As I navigate life’s increasingly complex passages — the unraveling of old friendships, my quitting a secure editorial job to enroll in social work school, my parents’ physical and mental decline, my breast cancer diagnosis at the dawn of the pandemic, the terrifying uptick in racial and religious prejudice — Frankl’s masterpiece remains my guide and succor.

My thoughts can either cage me or set me free

In May 1992, a car rolled over my left ankle as I stepped off the sidewalk, resulting in three surgeries, two years of physical therapy and permanent arthritis. While running a marathon had never been a goal, after the accident, even a few minutes of my beloved step aerobics class led to shooting pains. Angry thoughts ricocheted around my brain, feeding my sense of helplessness: I didn’t deserve this; nothing good ever happens to my family. …

In a sane moment I began thumbing through Man’s Search for Meaning, knowing that whatever page I landed on would be the right one. And there it was: “Everything can be taken from a man but one thing: the last of the human freedoms — to choose one’s attitude in any given set of circumstances, to choose one’s own way.”

Frankl survived having everything stripped from him — including the hair on his body — by focusing on the one thing the Nazis couldn’t touch: “It becomes clear that the sort of person the prisoner became was the result of an inner decision, and not the result of camp influences alone. Fundamentally, therefore, any man can, even under such circumstances, decide what becomes of him — mentally and spiritually.”

Once I stopped railing against what my ankle no longer allowed me to do and focused on what was still doable — like walking! — my limitations did not feel limiting.
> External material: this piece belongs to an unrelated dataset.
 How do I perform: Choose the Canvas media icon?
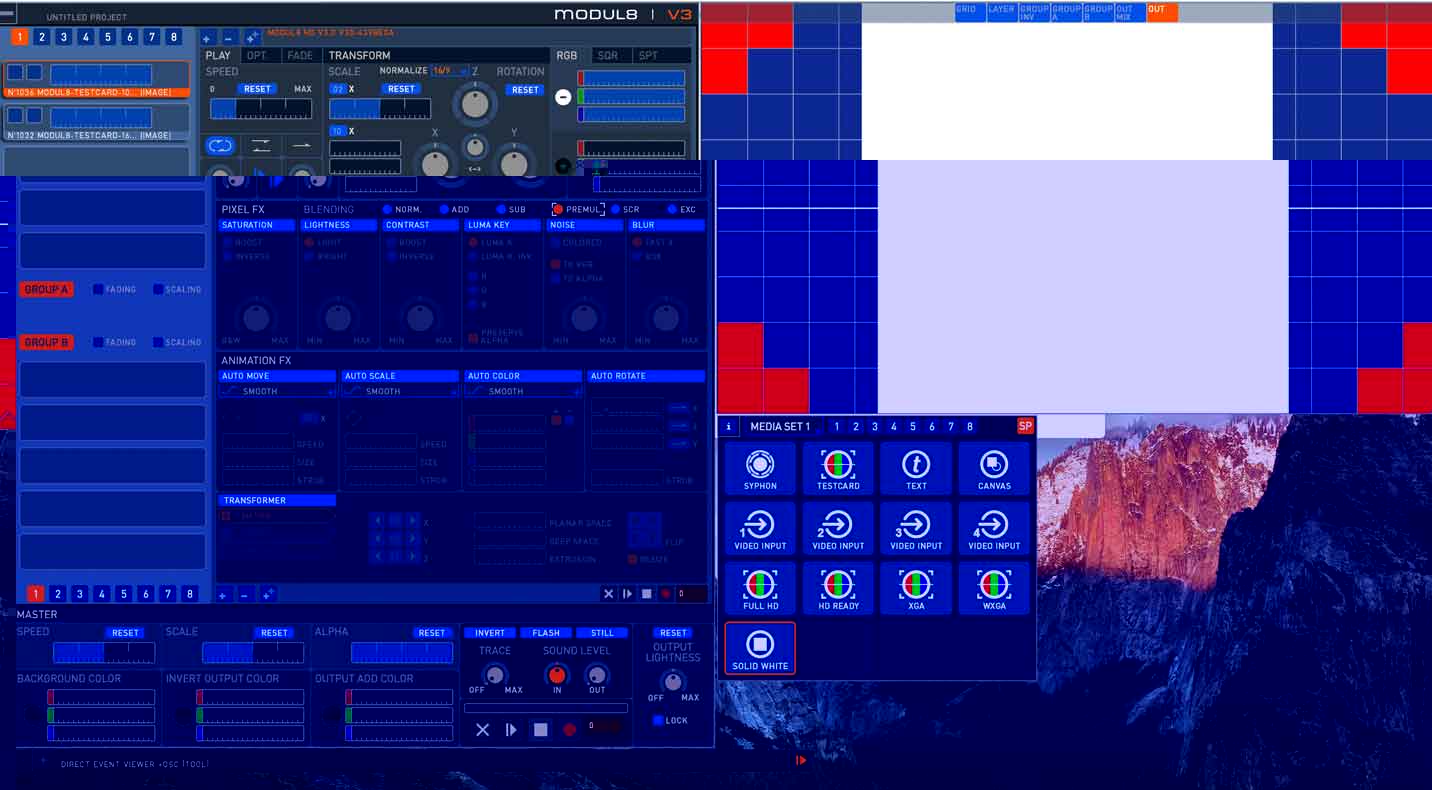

It’s a waste of love to stoke a petty grudge

On one of the rare nights I’d cooked dinner, my partner waited until he was already 45 minutes late to inform me of the “work emergency” that had delayed his departure. I was prepared to unleash my discontent on him the moment Paul walked in. But when I finally heard his key fumbling with the lock, I took a breath and thought, In the tapestry of our life together, how important is this minor missed stitch?

As it often does when in need of a perspective overhaul, my mind wandered to Frankl. What kept him alive in the most brutal moments of captivity were thoughts of his beloved.
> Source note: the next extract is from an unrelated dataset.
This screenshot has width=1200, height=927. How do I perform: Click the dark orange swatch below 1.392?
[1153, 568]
He wrote: “Had I known then that my wife was dead, I think that I would still have given myself, undisturbed by that knowledge, to the contemplation of her image, and that my mental conversation with her would have been just as vivid and just as satisfying.”
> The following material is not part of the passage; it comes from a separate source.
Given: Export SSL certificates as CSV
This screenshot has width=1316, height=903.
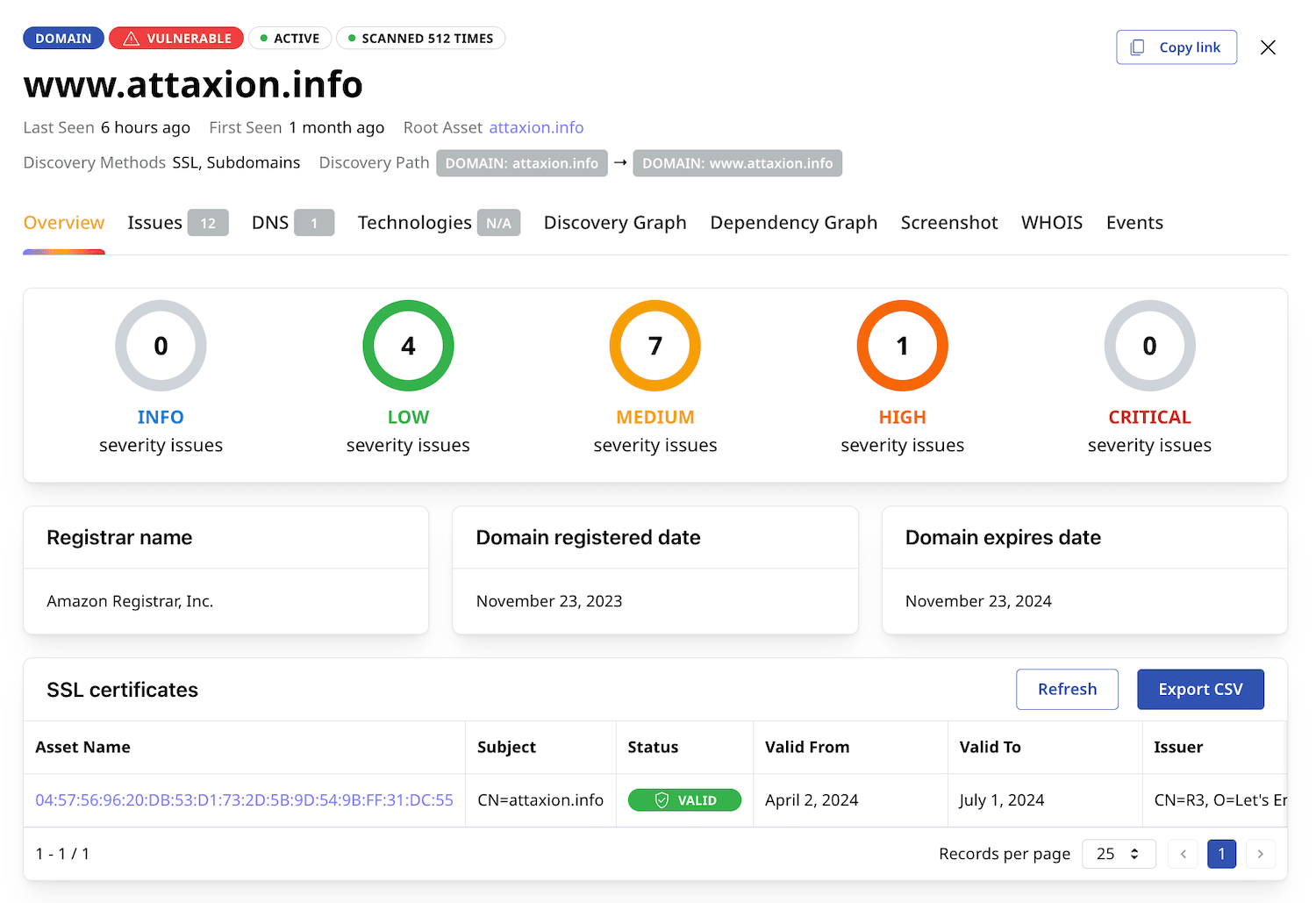Looking at the screenshot, I should 1200,690.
When Paul walked in, I kissed him hello and said, “Dinner may not be four-star, or even three-star, but it’s from the heart.”

My age is a badge of honor, not shame

In my 60s, I often reflect on this Frankl quote: “There is no reason to pity old people. Instead, young people should envy them.”

Whenever one of my younger psychotherapy patients wails about the inconsolable agony of a first heartbreak or the certainty that no one has ever been dealt such a wound, I feel grateful for the adversities I’ve endured. Pain that once felt impossible to rebound from ultimately led to a storehouse of wisdom and strength to draw upon.

Though each of us has to construct our own storehouse, Frankl offers essential building blocks with words like these: “People tend to see only the stubble fields of transitoriness but overlook and forget the full granaries of the past in which they have brought the harvest of their lives: the deeds done, the loves loved, and last but not least, the sufferings they have gone through with courage and dignity.”

With Frankl’s help, I continue to hack my way through the weeds to bask in a bounteous harvest. The reason why awful things happen to innocents continues to elude me. But rather than obsess about the injustice, I contemplate what Frankl called a “tragic optimism”: one that “presupposes the human capacity to creatively turn life’s negative aspects into something positive or constructive.”